Calvin Tsao
Leading Architect, Philanthropist, and Educator
Calvin Tsao, FAIA is a leading voice in contemporary architecture, whose work draws from a deep engagement with a variety of art forms and from an interdisciplinary approach encompassing urban planning, architecture, interior design, and product design.
As founding partners of Tsao & McKown Architects in New York City, he and Zack McKown have won a wide array of professional awards including: AIANY Medal of Honor (2022), AD100 (2016), American Architecture Award/Chicago Athenaeum, William Beaver House (2010), Cooper Hewitt Smithsonian National Design Award for Interior Design (2009), Preservation League of New York State Award for Excellence in Historic Preservation, River Lofts Condominium (2007), Interior Design Hall of Fame (2001).
Beyond his studio, he has taught at the Harvard University Graduate School of Design (GSD), which presented its Alumni Council Award to him in 2024 and where he has been a longtime member of the Dean’s Council. He has also taught at The Cooper Union, Syracuse University, and The New School/Parsons School of Design. He has been a lecturer, panelist, or guest critic at many U.S. and overseas institutions. He is Chair of the Board of the American Academy in Rome, where he was a resident in 2010, and is President Emeritus of the Architectural League of New York, where he continues to serve as a director.
Through the Tsao Family Foundation, Tsao has recently effected major endowments for both the Harvard GSD and the American Academy in Rome. For the GSD, he established the Real Estate Practicum as the new capstone requirement of the GSD’s Master in Real Estate (MRE) curriculum.

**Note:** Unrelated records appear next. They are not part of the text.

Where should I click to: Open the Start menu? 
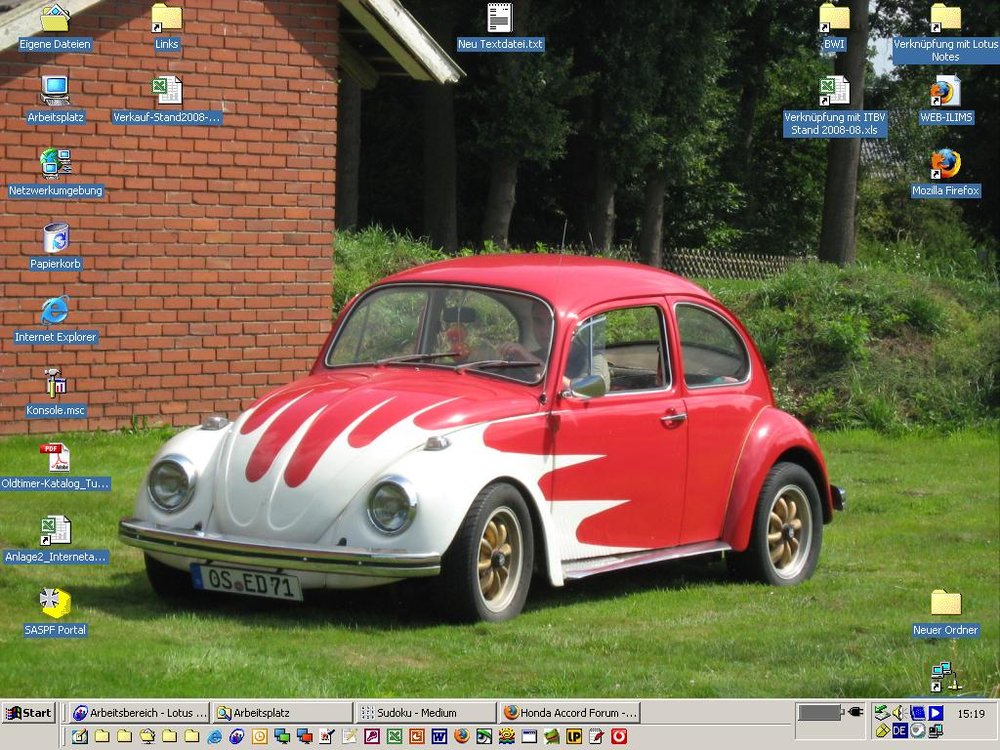pyautogui.click(x=29, y=713)
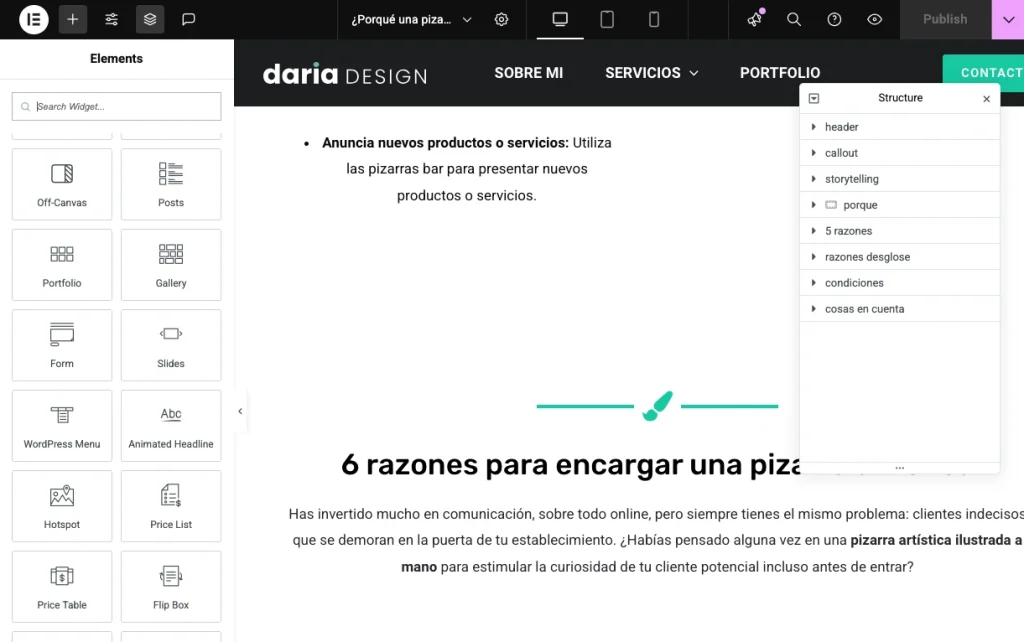
Task: Publish the page
Action: (944, 19)
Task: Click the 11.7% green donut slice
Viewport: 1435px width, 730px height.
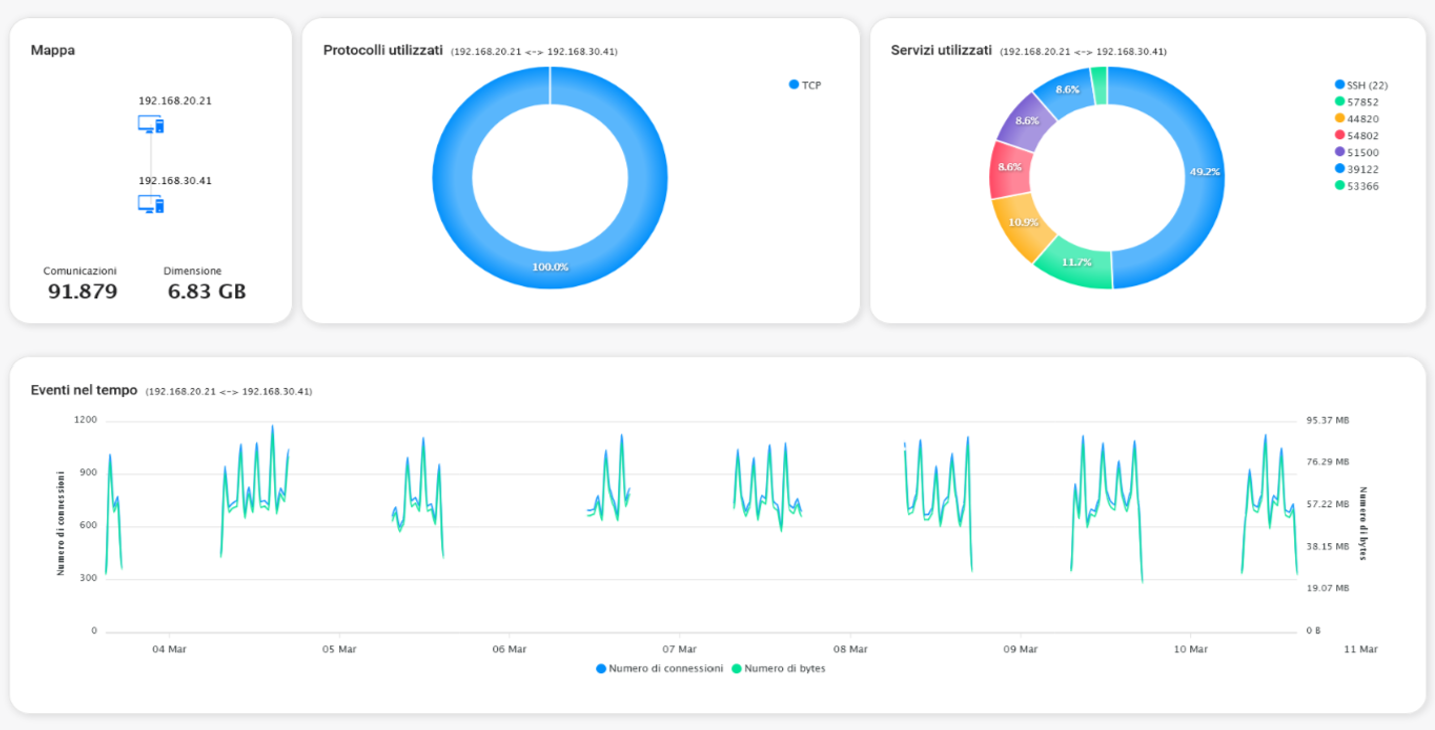Action: [1076, 262]
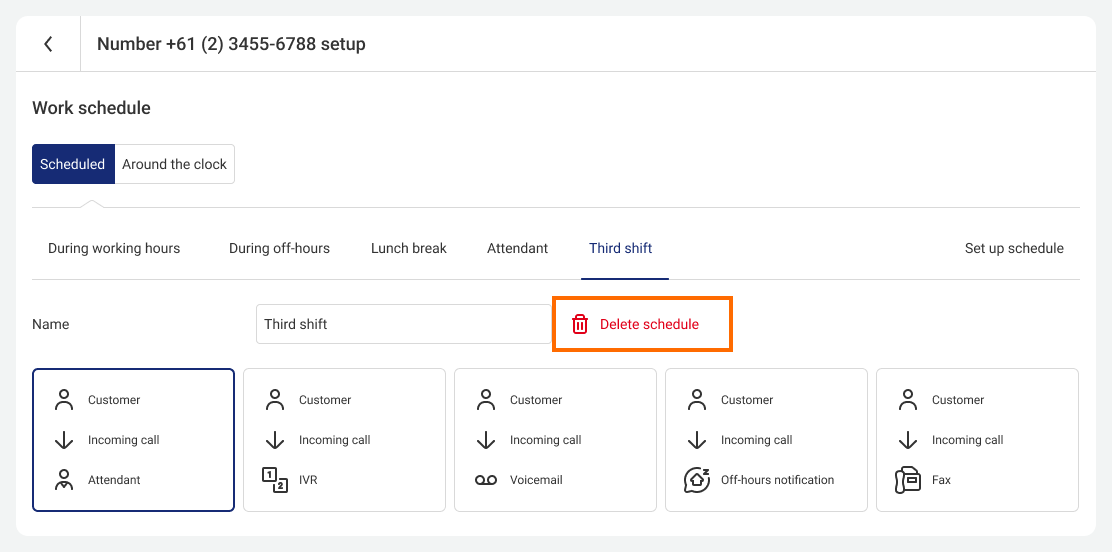Viewport: 1112px width, 552px height.
Task: Select the Third shift tab
Action: [621, 248]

The practicum, which each student fulfills with a private, public, or non-profit real estate organization, updates the paradigm for the MRE degree in that it advances a more holistic and contemporary approach to projects by which real estate development professionals can help to shape a more sustainable, inclusive, and vibrant future for their communities. For the American Academy in Rome, he established three new scholarly programs.
The Tsao Family Rome Prize supports scholarship that illuminates the philosophical and existential ideas and questions that link eastern and western cultures, drawing on the experience of Rome as a crossroads. These ideas and questions animate the world around us and are evident in art, architecture, design, literature, and even the writing and interpretation of history itself. Collectively, the work emanating from this fellowship aims to encourage our world’s many societies and cultures to develop cooperatively and to strengthen the foundation of a more humane and mutually supportive global community.
The Tsao Family Residency supports distinguished Asian artists in a two month stay to create art or conduct research in the Academy’s library and archives. Tsao Family and Harvard University Graduate School of Design Affiliated Fellowship at the American Academy in Rome servers as a bridge by bringing the finest architects and designers at the GSD to the Academy to promote a critical engagement between the two institutions in the areas of architecture, urban design, or landscape design.